The records below should be printed once more, exactly as they appear.
** Opening RECORD SET block **
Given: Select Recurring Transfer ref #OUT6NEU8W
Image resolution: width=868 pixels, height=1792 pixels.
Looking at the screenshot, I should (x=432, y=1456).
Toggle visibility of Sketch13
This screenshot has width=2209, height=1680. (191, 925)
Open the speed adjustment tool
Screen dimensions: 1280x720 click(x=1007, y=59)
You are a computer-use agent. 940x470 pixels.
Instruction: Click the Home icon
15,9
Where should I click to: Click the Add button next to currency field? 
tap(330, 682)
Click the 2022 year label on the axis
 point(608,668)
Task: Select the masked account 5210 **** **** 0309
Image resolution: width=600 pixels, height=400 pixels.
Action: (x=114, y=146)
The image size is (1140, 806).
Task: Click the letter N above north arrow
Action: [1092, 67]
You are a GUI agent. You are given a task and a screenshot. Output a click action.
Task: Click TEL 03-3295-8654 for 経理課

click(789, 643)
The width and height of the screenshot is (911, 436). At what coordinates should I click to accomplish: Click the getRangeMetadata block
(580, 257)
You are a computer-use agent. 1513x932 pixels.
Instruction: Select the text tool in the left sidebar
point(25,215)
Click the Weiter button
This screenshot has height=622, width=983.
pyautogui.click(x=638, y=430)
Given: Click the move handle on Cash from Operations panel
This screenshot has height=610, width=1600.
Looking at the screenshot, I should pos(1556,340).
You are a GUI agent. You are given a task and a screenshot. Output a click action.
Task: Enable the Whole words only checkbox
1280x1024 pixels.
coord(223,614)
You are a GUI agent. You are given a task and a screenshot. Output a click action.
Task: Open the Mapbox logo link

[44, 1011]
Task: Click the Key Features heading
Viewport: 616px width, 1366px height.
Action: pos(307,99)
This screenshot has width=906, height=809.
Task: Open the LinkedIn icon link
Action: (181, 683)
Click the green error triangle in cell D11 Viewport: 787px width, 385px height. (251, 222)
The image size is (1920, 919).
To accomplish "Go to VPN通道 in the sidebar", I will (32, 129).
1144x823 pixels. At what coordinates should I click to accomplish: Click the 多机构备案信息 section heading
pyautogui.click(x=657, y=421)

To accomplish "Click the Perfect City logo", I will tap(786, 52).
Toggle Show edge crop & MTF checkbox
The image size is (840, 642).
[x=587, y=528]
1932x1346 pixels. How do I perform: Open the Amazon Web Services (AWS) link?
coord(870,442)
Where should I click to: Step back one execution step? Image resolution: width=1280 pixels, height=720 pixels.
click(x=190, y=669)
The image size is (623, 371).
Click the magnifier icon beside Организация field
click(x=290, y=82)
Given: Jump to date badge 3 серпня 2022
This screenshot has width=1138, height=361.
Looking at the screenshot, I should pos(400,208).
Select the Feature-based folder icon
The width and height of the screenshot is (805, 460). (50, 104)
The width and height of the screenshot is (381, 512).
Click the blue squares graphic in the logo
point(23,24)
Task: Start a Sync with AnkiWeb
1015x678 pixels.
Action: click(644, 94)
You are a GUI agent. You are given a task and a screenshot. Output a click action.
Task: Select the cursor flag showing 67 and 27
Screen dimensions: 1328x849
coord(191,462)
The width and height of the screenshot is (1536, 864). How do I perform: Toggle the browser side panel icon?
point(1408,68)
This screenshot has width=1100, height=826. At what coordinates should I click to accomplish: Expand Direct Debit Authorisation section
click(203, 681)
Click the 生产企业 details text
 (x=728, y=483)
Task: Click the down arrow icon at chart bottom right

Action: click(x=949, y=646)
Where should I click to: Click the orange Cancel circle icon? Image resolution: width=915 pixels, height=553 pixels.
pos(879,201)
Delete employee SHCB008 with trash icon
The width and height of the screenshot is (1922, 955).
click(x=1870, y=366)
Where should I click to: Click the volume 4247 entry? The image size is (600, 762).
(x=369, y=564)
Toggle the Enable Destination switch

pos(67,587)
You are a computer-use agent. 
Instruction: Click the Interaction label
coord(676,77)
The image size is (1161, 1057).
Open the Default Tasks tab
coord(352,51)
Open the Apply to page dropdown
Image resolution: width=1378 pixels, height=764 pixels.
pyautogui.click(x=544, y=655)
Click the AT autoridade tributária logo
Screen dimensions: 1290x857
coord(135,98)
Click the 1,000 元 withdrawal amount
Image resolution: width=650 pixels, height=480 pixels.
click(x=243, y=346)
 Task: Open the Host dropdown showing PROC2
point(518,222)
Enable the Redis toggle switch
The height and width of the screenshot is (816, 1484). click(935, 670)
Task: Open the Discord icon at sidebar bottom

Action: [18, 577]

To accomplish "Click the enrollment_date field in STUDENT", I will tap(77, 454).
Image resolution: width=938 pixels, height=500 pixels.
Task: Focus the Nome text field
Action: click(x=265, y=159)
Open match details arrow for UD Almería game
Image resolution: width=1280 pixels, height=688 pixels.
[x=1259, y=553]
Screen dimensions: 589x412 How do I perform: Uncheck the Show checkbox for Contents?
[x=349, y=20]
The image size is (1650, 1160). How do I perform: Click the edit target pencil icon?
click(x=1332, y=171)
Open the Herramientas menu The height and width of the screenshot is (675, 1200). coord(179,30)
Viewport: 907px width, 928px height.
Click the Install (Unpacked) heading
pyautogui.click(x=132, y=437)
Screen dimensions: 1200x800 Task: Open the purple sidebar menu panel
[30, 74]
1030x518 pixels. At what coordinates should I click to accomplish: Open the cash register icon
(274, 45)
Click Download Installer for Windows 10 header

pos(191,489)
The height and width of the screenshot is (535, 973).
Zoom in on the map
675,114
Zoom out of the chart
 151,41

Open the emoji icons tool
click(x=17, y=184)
** Closing RECORD SET block **
• _FINAL ANSWER_
Given: Select Recurring Transfer ref #OUT6NEU8W
Image resolution: width=868 pixels, height=1792 pixels.
Looking at the screenshot, I should (x=432, y=1456).
Toggle visibility of Sketch13
This screenshot has width=2209, height=1680. (191, 925)
Open the speed adjustment tool
Screen dimensions: 1280x720 click(x=1007, y=59)
You are a computer-use agent. 940x470 pixels.
Instruction: Click the Home icon
15,9
Where should I click to: Click the Add button next to currency field? 
tap(330, 682)
Click the 2022 year label on the axis
 point(608,668)
Task: Select the masked account 5210 **** **** 0309
Image resolution: width=600 pixels, height=400 pixels.
Action: (x=114, y=146)
The image size is (1140, 806).
Task: Click the letter N above north arrow
Action: [1092, 67]
You are a GUI agent. You are given a task and a screenshot. Output a click action.
Task: Click TEL 03-3295-8654 for 経理課

click(789, 643)
The width and height of the screenshot is (911, 436). At what coordinates should I click to accomplish: Click the getRangeMetadata block
(580, 257)
You are a computer-use agent. 1513x932 pixels.
Instruction: Select the text tool in the left sidebar
point(25,215)
Click the Weiter button
This screenshot has height=622, width=983.
pyautogui.click(x=638, y=430)
Given: Click the move handle on Cash from Operations panel
This screenshot has height=610, width=1600.
Looking at the screenshot, I should pos(1556,340).
You are a GUI agent. You are given a task and a screenshot. Output a click action.
Task: Enable the Whole words only checkbox
1280x1024 pixels.
coord(223,614)
You are a GUI agent. You are given a task and a screenshot. Output a click action.
Task: Open the Mapbox logo link

[44, 1011]
Task: Click the Key Features heading
Viewport: 616px width, 1366px height.
Action: pos(307,99)
This screenshot has width=906, height=809.
Task: Open the LinkedIn icon link
Action: (181, 683)
Click the green error triangle in cell D11 Viewport: 787px width, 385px height. (251, 222)
The image size is (1920, 919).
To accomplish "Go to VPN通道 in the sidebar", I will (32, 129).
1144x823 pixels. At what coordinates should I click to accomplish: Click the 多机构备案信息 section heading
pyautogui.click(x=657, y=421)

To accomplish "Click the Perfect City logo", I will tap(786, 52).
Toggle Show edge crop & MTF checkbox
The image size is (840, 642).
[x=587, y=528]
1932x1346 pixels. How do I perform: Open the Amazon Web Services (AWS) link?
coord(870,442)
Where should I click to: Step back one execution step? Image resolution: width=1280 pixels, height=720 pixels.
click(x=190, y=669)
The image size is (623, 371).
Click the magnifier icon beside Организация field
click(x=290, y=82)
Given: Jump to date badge 3 серпня 2022
This screenshot has width=1138, height=361.
Looking at the screenshot, I should pos(400,208).
Select the Feature-based folder icon
The width and height of the screenshot is (805, 460). (50, 104)
The width and height of the screenshot is (381, 512).
Click the blue squares graphic in the logo
point(23,24)
Task: Start a Sync with AnkiWeb
1015x678 pixels.
Action: click(644, 94)
You are a GUI agent. You are given a task and a screenshot. Output a click action.
Task: Select the cursor flag showing 67 and 27
Screen dimensions: 1328x849
coord(191,462)
The width and height of the screenshot is (1536, 864). How do I perform: Toggle the browser side panel icon?
point(1408,68)
This screenshot has width=1100, height=826. At what coordinates should I click to accomplish: Expand Direct Debit Authorisation section
click(203, 681)
Click the 生产企业 details text
 (x=728, y=483)
Task: Click the down arrow icon at chart bottom right

Action: click(x=949, y=646)
Where should I click to: Click the orange Cancel circle icon? Image resolution: width=915 pixels, height=553 pixels.
pos(879,201)
Delete employee SHCB008 with trash icon
The width and height of the screenshot is (1922, 955).
click(x=1870, y=366)
Where should I click to: Click the volume 4247 entry? The image size is (600, 762).
(x=369, y=564)
Toggle the Enable Destination switch

pos(67,587)
You are a computer-use agent. 
Instruction: Click the Interaction label
coord(676,77)
The image size is (1161, 1057).
Open the Default Tasks tab
coord(352,51)
Open the Apply to page dropdown
Image resolution: width=1378 pixels, height=764 pixels.
pyautogui.click(x=544, y=655)
Click the AT autoridade tributária logo
Screen dimensions: 1290x857
coord(135,98)
Click the 1,000 元 withdrawal amount
Image resolution: width=650 pixels, height=480 pixels.
click(x=243, y=346)
 Task: Open the Host dropdown showing PROC2
point(518,222)
Enable the Redis toggle switch
The height and width of the screenshot is (816, 1484). click(935, 670)
Task: Open the Discord icon at sidebar bottom

Action: [18, 577]

To accomplish "Click the enrollment_date field in STUDENT", I will tap(77, 454).
Image resolution: width=938 pixels, height=500 pixels.
Task: Focus the Nome text field
Action: click(x=265, y=159)
Open match details arrow for UD Almería game
Image resolution: width=1280 pixels, height=688 pixels.
[x=1259, y=553]
Screen dimensions: 589x412 How do I perform: Uncheck the Show checkbox for Contents?
[x=349, y=20]
The image size is (1650, 1160). How do I perform: Click the edit target pencil icon?
click(x=1332, y=171)
Open the Herramientas menu The height and width of the screenshot is (675, 1200). coord(179,30)
Viewport: 907px width, 928px height.
Click the Install (Unpacked) heading
pyautogui.click(x=132, y=437)
Screen dimensions: 1200x800 Task: Open the purple sidebar menu panel
[30, 74]
1030x518 pixels. At what coordinates should I click to accomplish: Open the cash register icon
(274, 45)
Click Download Installer for Windows 10 header

pos(191,489)
The height and width of the screenshot is (535, 973).
Zoom in on the map
675,114
Zoom out of the chart
 151,41

Open the emoji icons tool
click(x=17, y=184)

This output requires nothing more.